Aim of the task:
Retype exactly the lines from the one containing "1283x439 pixels. At" through the last line of the records below, including both, and leave out any pictures.

Input:
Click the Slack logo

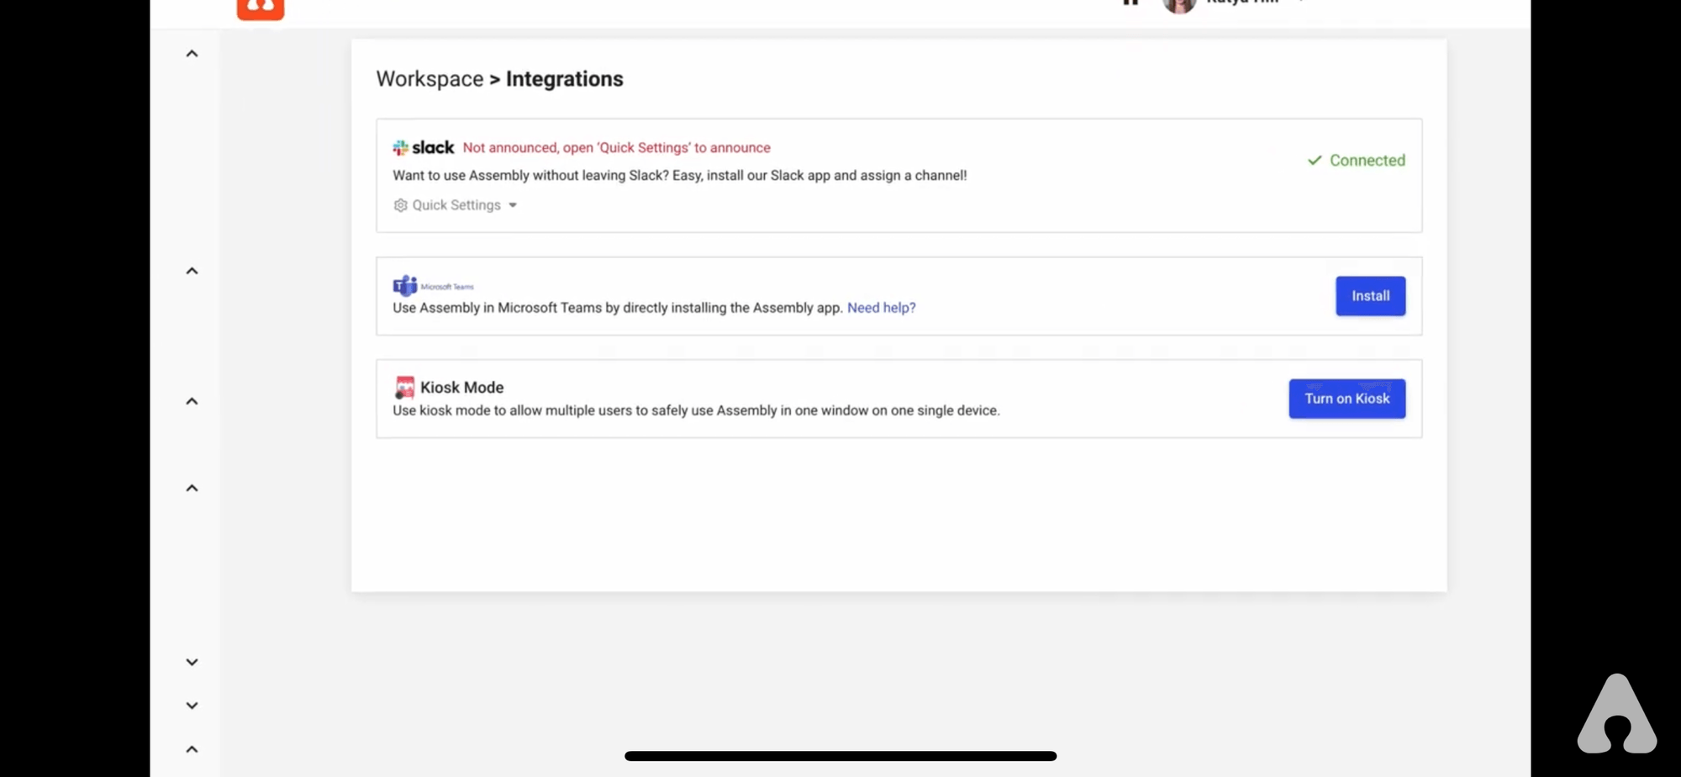click(x=424, y=148)
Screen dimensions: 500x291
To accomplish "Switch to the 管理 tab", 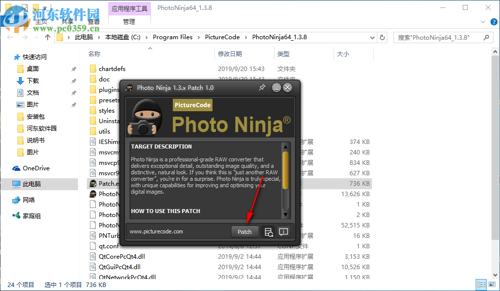I will click(129, 21).
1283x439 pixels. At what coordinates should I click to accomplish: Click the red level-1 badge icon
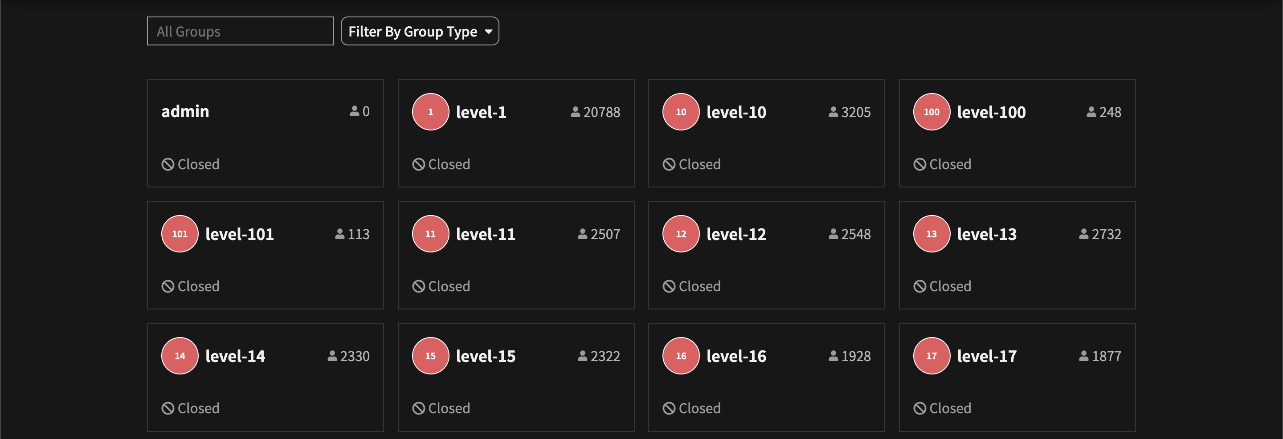[430, 112]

Answer box:
1283x439 pixels. At what coordinates should I click to accomplish: Click the red level-1 badge icon
[430, 112]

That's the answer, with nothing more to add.